(Records to use)

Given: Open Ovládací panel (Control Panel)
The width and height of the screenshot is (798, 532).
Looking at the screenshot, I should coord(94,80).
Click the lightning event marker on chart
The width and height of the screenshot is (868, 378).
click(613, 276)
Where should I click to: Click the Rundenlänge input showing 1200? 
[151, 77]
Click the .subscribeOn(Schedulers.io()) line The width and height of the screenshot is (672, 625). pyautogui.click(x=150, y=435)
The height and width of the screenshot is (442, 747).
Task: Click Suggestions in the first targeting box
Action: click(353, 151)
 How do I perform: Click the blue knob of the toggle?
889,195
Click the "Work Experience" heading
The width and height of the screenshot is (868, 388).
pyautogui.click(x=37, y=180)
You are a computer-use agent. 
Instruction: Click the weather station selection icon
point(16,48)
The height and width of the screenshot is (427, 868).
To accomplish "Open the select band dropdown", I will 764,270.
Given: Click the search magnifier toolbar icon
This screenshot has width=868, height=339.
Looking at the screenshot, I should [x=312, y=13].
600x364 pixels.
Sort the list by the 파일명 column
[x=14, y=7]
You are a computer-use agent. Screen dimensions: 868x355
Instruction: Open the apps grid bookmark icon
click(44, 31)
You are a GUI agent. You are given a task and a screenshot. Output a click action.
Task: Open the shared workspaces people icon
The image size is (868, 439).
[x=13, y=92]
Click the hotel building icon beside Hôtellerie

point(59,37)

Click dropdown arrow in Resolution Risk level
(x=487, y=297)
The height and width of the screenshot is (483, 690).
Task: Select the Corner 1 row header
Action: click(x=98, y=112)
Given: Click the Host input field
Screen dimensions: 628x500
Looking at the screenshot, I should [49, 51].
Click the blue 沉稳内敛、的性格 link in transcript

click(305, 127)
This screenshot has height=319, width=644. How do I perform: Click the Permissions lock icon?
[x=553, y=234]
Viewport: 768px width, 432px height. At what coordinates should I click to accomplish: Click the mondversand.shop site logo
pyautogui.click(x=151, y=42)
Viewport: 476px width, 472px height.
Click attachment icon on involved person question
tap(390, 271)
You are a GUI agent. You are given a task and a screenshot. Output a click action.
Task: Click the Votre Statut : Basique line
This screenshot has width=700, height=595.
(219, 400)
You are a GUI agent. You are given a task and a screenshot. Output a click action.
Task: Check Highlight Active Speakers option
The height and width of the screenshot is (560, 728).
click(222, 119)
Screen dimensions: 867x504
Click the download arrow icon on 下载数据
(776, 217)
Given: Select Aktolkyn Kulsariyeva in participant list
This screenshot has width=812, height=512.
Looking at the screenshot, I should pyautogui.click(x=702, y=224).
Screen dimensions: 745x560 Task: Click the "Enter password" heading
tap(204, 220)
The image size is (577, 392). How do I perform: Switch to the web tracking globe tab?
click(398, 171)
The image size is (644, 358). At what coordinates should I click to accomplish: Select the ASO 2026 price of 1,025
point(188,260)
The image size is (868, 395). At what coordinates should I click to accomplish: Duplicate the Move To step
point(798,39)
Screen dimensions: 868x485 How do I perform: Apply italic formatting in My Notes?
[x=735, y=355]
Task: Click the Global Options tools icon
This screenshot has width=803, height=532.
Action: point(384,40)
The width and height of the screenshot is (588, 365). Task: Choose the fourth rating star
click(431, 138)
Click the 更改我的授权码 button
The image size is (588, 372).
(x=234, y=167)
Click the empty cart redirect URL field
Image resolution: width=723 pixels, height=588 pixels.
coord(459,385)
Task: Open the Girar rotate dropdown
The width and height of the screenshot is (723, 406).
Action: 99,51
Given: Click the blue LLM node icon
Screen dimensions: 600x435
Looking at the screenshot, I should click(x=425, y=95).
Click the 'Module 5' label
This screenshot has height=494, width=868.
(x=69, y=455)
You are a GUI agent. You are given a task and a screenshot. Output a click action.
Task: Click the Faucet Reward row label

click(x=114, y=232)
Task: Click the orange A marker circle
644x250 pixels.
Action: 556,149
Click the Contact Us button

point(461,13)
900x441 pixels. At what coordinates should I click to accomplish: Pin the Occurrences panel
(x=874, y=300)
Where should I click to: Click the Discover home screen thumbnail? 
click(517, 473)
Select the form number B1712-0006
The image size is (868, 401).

(End Records to use)

### To do
Look through the data above and report every line in which "computer" appears.

### Response to the task
You are a computer-use agent. 
You are a computer-use agent. Screen dimensions: 868x355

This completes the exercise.